DATASET CONTENT –
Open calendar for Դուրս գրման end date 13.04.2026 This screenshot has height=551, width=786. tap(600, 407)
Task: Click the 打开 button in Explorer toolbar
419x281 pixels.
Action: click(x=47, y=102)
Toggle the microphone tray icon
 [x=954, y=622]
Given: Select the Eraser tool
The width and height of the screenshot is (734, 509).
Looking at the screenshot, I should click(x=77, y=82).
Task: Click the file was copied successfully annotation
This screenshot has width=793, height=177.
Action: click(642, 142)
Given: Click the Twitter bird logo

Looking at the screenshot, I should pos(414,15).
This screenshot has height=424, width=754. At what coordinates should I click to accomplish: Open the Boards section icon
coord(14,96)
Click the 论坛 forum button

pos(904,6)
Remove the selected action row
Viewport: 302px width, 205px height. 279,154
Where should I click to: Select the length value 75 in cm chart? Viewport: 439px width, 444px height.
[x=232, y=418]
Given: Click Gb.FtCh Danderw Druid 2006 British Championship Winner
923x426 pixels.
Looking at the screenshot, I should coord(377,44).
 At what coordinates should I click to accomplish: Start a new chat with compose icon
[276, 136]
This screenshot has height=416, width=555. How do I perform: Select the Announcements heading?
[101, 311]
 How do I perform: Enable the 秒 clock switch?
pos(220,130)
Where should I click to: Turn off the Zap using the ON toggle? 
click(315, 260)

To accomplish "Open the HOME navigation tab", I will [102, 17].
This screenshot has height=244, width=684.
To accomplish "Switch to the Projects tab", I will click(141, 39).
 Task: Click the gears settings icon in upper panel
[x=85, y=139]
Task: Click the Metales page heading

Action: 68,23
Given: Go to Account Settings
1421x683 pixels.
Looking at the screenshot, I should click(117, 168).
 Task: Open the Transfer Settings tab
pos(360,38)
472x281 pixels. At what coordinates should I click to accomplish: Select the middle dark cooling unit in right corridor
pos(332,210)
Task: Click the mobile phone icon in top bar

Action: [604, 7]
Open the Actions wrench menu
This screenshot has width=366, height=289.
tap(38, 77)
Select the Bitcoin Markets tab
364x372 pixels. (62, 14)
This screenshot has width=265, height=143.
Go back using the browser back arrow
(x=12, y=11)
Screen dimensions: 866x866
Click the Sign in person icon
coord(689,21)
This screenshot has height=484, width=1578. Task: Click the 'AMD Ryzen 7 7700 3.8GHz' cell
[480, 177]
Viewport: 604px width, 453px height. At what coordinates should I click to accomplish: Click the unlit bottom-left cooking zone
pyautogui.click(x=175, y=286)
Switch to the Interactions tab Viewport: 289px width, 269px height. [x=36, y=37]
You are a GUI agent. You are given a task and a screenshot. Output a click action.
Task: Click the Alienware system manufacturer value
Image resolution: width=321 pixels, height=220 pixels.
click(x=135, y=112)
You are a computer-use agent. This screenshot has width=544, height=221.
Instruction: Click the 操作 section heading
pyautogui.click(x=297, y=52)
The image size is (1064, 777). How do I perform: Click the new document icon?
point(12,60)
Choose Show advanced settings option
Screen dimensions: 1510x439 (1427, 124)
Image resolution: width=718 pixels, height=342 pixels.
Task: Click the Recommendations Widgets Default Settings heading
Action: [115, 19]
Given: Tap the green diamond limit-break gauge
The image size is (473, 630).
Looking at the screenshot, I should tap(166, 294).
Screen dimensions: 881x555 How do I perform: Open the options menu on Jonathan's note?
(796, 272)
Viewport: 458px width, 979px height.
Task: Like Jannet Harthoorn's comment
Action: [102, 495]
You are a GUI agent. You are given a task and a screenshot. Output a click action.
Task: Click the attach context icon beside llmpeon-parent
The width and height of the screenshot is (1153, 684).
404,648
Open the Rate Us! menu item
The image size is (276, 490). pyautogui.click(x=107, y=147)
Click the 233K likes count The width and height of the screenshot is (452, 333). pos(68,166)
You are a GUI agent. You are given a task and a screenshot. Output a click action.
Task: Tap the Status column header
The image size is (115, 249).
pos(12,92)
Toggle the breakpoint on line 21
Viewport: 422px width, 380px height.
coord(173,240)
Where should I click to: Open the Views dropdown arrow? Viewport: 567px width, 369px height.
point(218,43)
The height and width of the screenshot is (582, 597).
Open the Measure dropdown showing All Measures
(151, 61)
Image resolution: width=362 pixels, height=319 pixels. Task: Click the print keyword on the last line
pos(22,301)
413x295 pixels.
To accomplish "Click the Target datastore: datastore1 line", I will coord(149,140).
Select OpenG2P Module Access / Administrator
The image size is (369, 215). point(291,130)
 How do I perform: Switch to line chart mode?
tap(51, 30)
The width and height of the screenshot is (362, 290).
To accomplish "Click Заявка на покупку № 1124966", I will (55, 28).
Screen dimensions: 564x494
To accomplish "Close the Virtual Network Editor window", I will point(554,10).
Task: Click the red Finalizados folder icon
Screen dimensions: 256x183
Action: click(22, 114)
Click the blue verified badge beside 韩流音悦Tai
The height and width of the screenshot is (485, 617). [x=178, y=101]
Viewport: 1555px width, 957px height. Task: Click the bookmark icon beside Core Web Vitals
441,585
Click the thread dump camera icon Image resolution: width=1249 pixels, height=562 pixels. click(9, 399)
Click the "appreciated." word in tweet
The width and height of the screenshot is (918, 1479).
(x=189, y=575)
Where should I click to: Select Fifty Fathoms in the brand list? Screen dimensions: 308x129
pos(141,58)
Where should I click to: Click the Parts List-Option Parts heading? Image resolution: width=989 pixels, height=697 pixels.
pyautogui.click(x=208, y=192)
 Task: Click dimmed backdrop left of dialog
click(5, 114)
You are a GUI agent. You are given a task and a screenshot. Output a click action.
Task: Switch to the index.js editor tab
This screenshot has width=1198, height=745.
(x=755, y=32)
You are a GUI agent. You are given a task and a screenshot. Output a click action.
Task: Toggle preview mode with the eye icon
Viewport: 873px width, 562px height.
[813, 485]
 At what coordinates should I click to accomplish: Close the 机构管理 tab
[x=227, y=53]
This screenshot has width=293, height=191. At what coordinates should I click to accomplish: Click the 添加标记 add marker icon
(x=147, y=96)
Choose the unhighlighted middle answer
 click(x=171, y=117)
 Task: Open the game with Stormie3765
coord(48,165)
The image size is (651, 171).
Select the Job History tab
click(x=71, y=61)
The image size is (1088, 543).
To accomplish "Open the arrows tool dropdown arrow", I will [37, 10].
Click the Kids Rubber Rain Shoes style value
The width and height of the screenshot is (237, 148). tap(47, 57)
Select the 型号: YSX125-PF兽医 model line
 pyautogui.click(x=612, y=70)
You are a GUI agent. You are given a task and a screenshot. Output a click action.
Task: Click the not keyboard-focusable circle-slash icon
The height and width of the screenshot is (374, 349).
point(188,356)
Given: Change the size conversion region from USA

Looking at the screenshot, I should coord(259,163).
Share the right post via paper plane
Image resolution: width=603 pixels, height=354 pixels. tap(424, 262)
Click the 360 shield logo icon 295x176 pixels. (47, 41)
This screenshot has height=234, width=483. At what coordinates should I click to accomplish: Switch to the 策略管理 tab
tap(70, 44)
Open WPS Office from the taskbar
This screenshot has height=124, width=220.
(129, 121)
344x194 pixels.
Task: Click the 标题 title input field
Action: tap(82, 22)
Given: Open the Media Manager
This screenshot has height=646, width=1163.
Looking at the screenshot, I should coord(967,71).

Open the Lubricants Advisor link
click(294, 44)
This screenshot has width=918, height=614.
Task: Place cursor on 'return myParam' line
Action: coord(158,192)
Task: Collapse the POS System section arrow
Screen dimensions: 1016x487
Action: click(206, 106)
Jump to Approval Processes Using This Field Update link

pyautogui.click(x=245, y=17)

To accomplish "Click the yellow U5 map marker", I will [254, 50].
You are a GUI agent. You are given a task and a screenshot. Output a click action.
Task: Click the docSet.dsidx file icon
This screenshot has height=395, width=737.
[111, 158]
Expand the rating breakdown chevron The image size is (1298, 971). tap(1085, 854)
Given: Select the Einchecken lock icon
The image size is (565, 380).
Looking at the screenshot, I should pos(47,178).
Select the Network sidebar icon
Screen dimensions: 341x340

EXERCISE BRIEF – Show each line of the material that includes the string "will" by copying it.

RESPONSE FOR THIS EXERCISE –
To accomplish "Open the HOME navigation tab", I will [102, 17].
To accomplish "Switch to the Projects tab", I will click(141, 39).
To accomplish "Click the Target datastore: datastore1 line", I will coord(149,140).
To accomplish "Click Заявка на покупку № 1124966", I will (55, 28).
To accomplish "Close the Virtual Network Editor window", I will point(554,10).
To accomplish "Open the arrows tool dropdown arrow", I will [37, 10].
To accomplish "Click the yellow U5 map marker", I will [254, 50].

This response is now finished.